▶ **抜粋テキスト**
□ □ □

普段はなかなか手にすることができないご当地出版物が充実しているほか、記事単位で旅行ガイドを購入できたり、購入した本をひとつにまとめて自分だけのオリジナルガイドブックを作ることができたりといったユニークなコンセプトが注目され、「JEPA電子出版アワード2014」では大賞を受賞しました。
『たびのたね』の開発を担当した同社の青木洋高さんと井野口正之さんに、サービスの特徴や誕生秘話、これからの展望を伺いました。

【以下からの続きです】
旅行ガイドブックにイノベーションを ――電子書籍サービス『たびのたね』 1/6

現代の旅行スタイルに合ったガイドブックを作りたい

―――『たびのたね』はどのように生まれたのでしょうか。

□ □ □

▶ **データ一覧**
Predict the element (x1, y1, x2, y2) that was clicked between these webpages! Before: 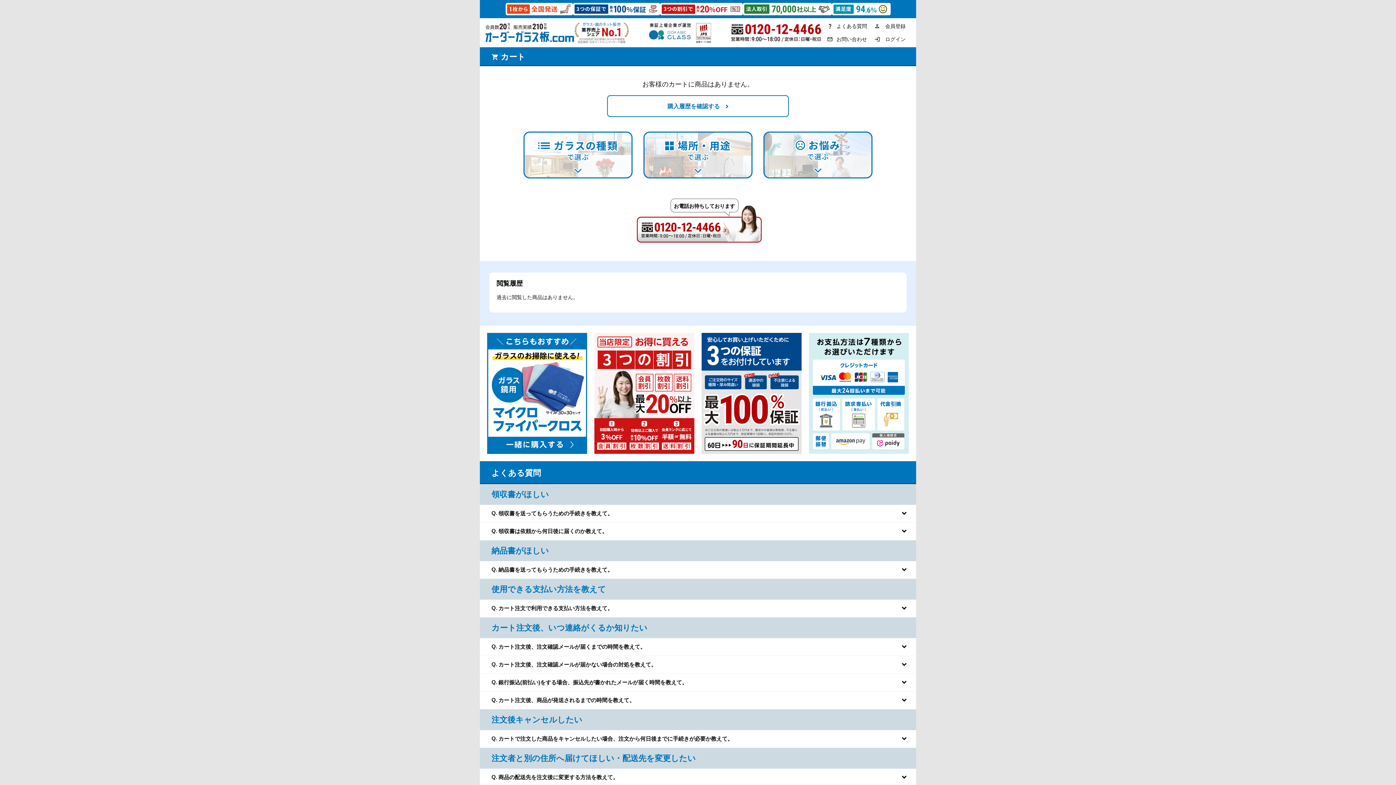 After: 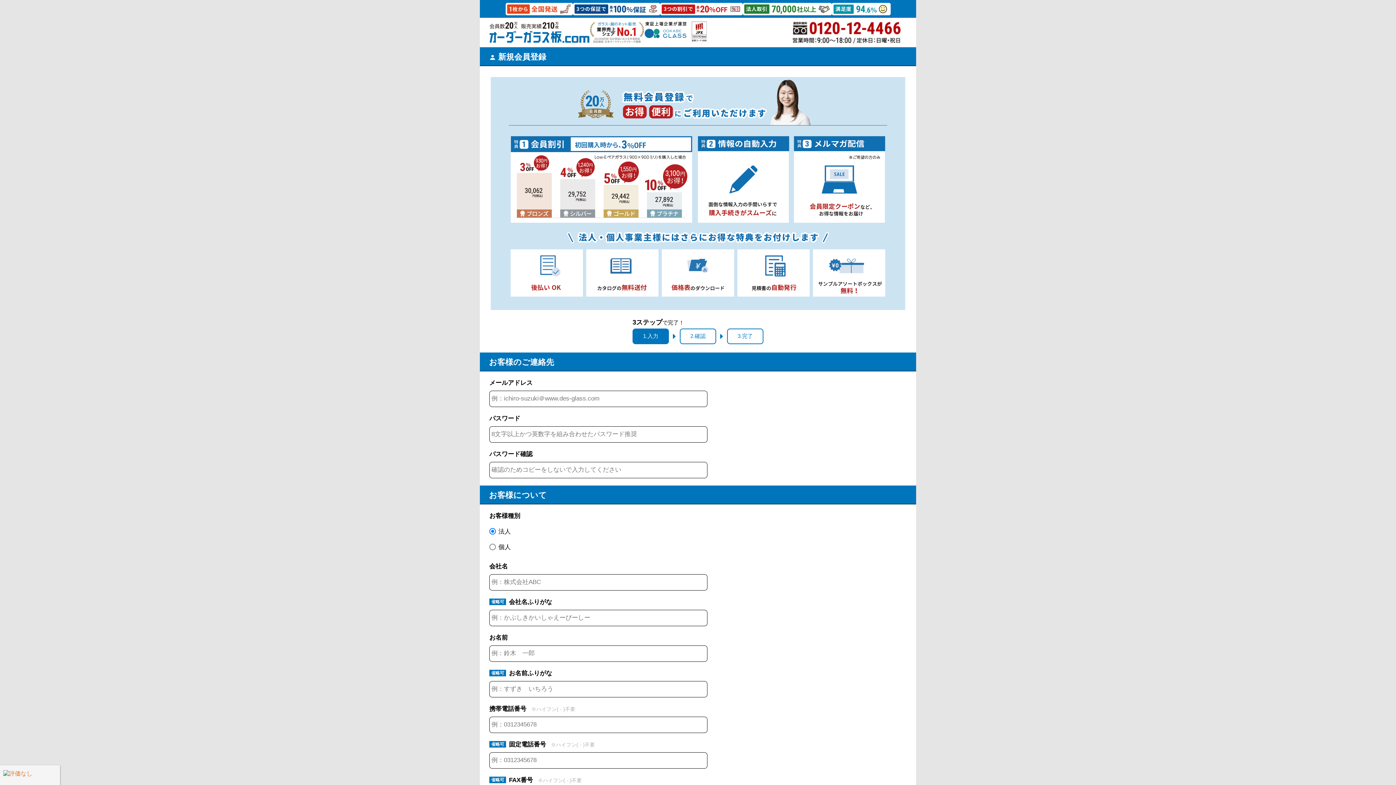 Action: bbox: (874, 19, 910, 32) label: person
会員登録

□ □ □

▶ **課題一覧**
1 - 『たびのたね』の抜粋テキストについて、次の問いに答えてください。
(a) 『たびのたね』が大賞を受賞したアワードの名称は何ですか。
(b) 『たびのたね』の開発を担当したのは誰と誰ですか。
(c) 購入した本をひとつにまとめると、何を作ることができますか。
2 - 『たびのたね』についての記事を、最後の問いに続けて書き進めてください。
一覧はここでの作業には関係しません。

▶ **解答**
1 -
(a) 「JEPA電子出版アワード2014」です。
(b) 青木洋高さんと井野口正之さんです。
(c) 自分だけのオリジナルガイドブックを作ることができます。

2 -
青木:僕はこの『たびのたね』を立ち上げることを考える前に、「地域交流ビジネス」という地域活性のお手伝いをする部署にいて、全国の自治体さんにどうやって旅行者を増やすかを提案する仕事をしていたんですよ。「地域のるるぶを作りませんか?」と全国を出張していた時期があったんですが、行くと必ずサボって、……いえ、「空いた時間で」(笑)、本屋さんに行くのが好きだったんです。ご当地の本のコーナーってあるんですよね。それでご当地本の奥深さを感じていて、「これ、『るるぶ』と組めないかな」とずっと思っていたんです。今回、まだ北海道と沖縄でスタートしたばかりですが、実際に出版社さんを回ってみるとやっぱりみなさんさんすごく思い入れが強くて、「自分たちの本を旅行者に出したら絶対に価値がある」ってプライドがあるんですよ。でも、それを流通させる、旅行者に知らせる術を持っていなくて、たとえばネット書店に出しても、まず知らないから検索されないんですよね。結局知られているのは有名なタイトルばかりで、その以外のブランドはなかなか難しい。

―――各地に出張されて、そのように考えていたことが『たびのたね』の出発点だったのですか?

青木:はじめから、「電子書籍のサービスを作りたい」とは思っていませんでした。僕も紙の本派だったので(笑)。旅行のカタチって、この30年位ですごく変わりましたよね。昔ながらの、みんなでバスに乗って旗を持って付いてきて……っていう旅行はほとんどなくなったじゃないですか。旅行が「目的」から「手段」に変わってきて、癒やしのために旅行に行きたいとか、失恋したから旅したいとか、家族サービスしたいからとか、何かをするための手段として旅行を使うようになった。昔みたいに「1年に1回しか行けないから」とかいって、たーくさんおみやげ買ってきて……という時代じゃなくなってきている(笑)。それなのに、旅行ガイドブックってずっと変わっていないなって思っていて。

―――確かにそうですね。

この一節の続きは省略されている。